Eventually the claim went through and, though I had some assurance from the people in the office that we would receive the business, the higher ups got involved and wanted bids. The total claim was 1100 square for just under $200k which was for 25-year strips and no ridge vent. I gave them a very competitive price of just over $200k which included 3500' of ridge vent and strips. Over $50k was held back in depreciation.

I was shocked to get a call Monday to inform me that the owners met and they would be accepting another bid that amounted to being $139 PER SQUARE which was $30,000 under my bid. This amount included material and labor of the same scope as mine. 

My question is, obviously they would have to falsify an invoice to recover the full amount of depreciation. Have you guys ever run into this, and if so, how did you handle it and what did you do in the future to make sure it didn't happen again?


----------



## vtroofing

Holy smokes batman that is stupid low! I sold in Charleston County 7-8 years ago and was over $300 then! Wow! 

Okay moving on. To answer your question, the owners should be informed they cannot make money on the roof, that the final $50,000 may not be dispersed as a Invoice will be required to release that $50k. 

Insurance Fraud may be if they use your Invoice to collect more than they are paying out and that my experience they could care less they have a workload and gets shuffled in a "closed file". 

You know the Adjuster, you could bill for a ladder assist. You could (not to say you will be paid) Invoice the owners for your time. You don have a contingency signed stating you get 20% face value of Insurance payout right?


----------



## Grumpy

Someone made a mistake with that price. Either that or they aren't paying taxes and insurance. That aside, this is why I don't do insurance work, it tends to bring out the worst in people. 

When I do insurance work I do it my way. I think most storm chasers will come in here and tell you that you are dumb for not working on a contingency. While I won't go to that extreme of calling you dumb per say, I will say I personally wouldn't have done it without some kind of formal written agreement. Maybe a contingency though I try very hard to avoid them. I don't want a maybe, I want a defenite. I would have tried hard to presell them before I did any of the insurance red-tape work. "Mr Customer when you hire us, I will fight with the insurance company on your behalf to recoup as much of this investment as possible. Though they are only paying for a minimum code roof and our roofs exceed that scope, you will have to pay a little bit out of pocket, but I am confident I can get most of that back from insurance." If they didn't bite, then we would *consider* a contingency agreement.

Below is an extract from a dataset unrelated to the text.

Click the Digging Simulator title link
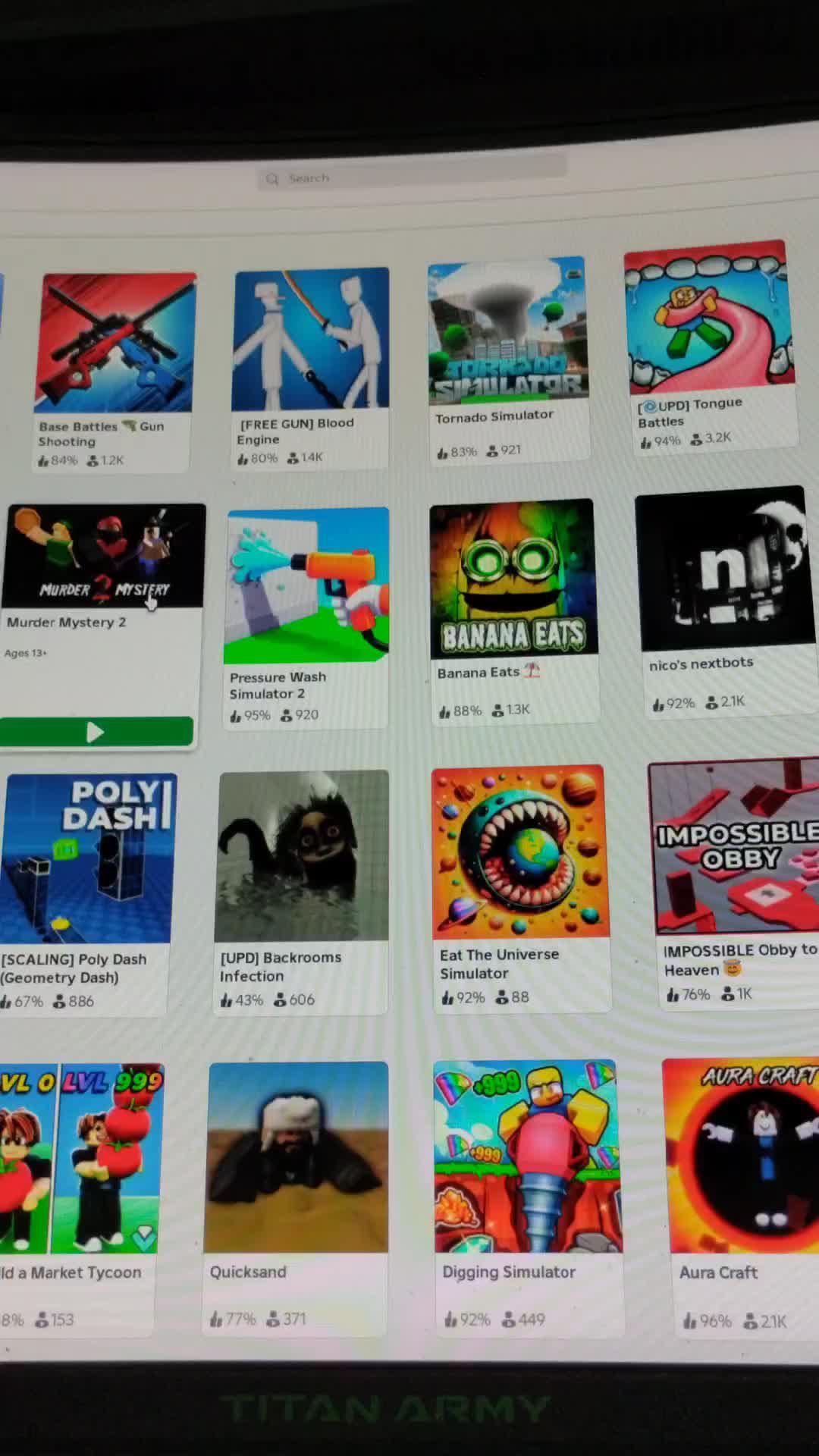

As for being competitive, well that was your first mistake. Why? When you lay down with pigs you get dirty. When you lay down with dogs you get flees. When you try to be competitive you get shot in the foot. Make sense?


----------



## bmgilst

For whatever reason, the market price in Upstate South Carolina has been pretty low as of late. In March 2010 we had a major hail storm that drove in 40-50 more contractors into the area. Some have left, but a lot of the storm work has died down and there are more contractors than the workflow can support. Even worse than the storm chasers are the opportunists with no roofing experience who decide one day to just become a roofer - the result is people bidding way too low for jobs. I honestly feel fortunate if I can get $200/square for a 1 layer tear off and architectural shingles anywhere in the upstate.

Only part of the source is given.